British Ambassador Matthew Lodge




British Ambassador Matthew Lodge hosted a Remembrance Memorial Service at the British Embassy in Kuwait yesterday. The ceremony, which was held in the Embassy garden was presided over by Reverend Harrison Chinnakumar, accompanied by Archbishop Peter Rajic and Pastor Ammanuel Ghareeb and attended by Ambassadors, Defence Attaches, the British Military Mission, top Kuwaiti officials, veterans, schools and expatriates.

Remembrance Day, also known as Poppy Day, has been observed in Commonwealth member states since the end of the First World War to remember members of their armed forces who have died in the line of duty.

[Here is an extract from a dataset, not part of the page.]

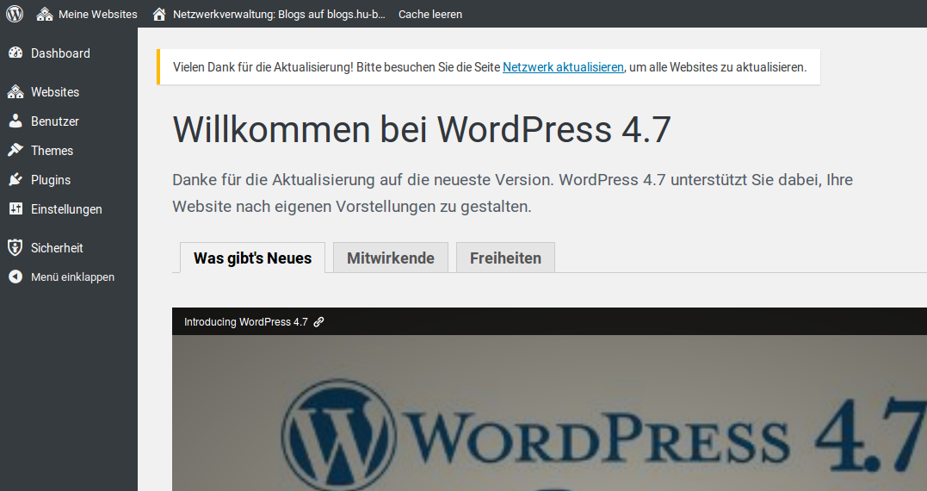
Task: Click the home icon for Netzwerkverwaltung
Action: click(158, 14)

Two minutes of silence are observed on the 11th hour of the 11th day of the 11th month of each year, the first minute for those who lost their lives, and the second for those who remain behind. At the Remembrance Service, HMA Matthew lodge stated: “We are here together to mark the anniversary of the Armistice on the western front at the end of the First World War. I am delighted to be able to welcome so many of our friends from across the globe: from Europe, the Commonwealth, the Middle East and the Far East. Today is about remembrance. It is a day when we put politics to one side in order to remember those of all nationalities, of all faiths and beliefs, who have lost their lives in conflict.

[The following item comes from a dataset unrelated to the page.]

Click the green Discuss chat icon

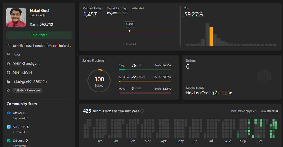point(9,141)

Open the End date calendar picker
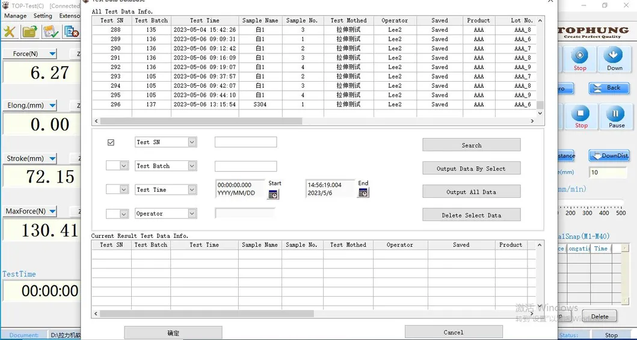point(363,193)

Servicemen and women, civilians and the innocent – young and old. It is a day when we recall the past but look to the future. We hope that our simple act of remembrance will remind us all of the cost of conflict and violence and the price that so many have paid – and continue to pay – so that we can enjoy our freedom and our security.” Leading up to the ceremony, the British Embassy played its part by hosting and supporting a number of local events and activities.

Over the weekend, staff and their families enjoyed a poppy picnic in the Embassy gardens as a way to get together, learn, and remember. At the picnic, children planted a centenary poppy garden to commemorate the ‘100’ years since the start of the First World War; they also had the opportunity to place crosses and crescents amongst the flowers. At the beginning of the week, 250 students and teachers across 8 schools in Kuwait (KES, GES, BSK, NES, TES, KNES, TEA, ESF) visited the Embassy and received a briefing from the Defence Section on several aspects of Remembrance which included: wars and those affected, Armistice Day, war poetry and the importance of diplomacy, emphasising the key role that Embassies across the world play in trying to avert future wars through dialogue, engagement and mutual understanding. The school groups were then invited to place their own personalised crosses or crescents in the embassy Centenary Flower Garden, after which they had the opportunity to take photographs to record and remember their visits.

Remembrance in Kuwait is particularly significant as the UK remembers the fallen soldiers who lost their lives helping to liberate Kuwait in 1991 – many veterans of that conflict are still present in Kuwait and attended the Remembrance Service. The UK-Kuwait relationship is a historic and strong one, and at this time of year, the Embassy and the British community more widely takes time to remember those who made the ultimate sacrifice in defence of such a close ally, and the way in which these special links were forged on the battlefield.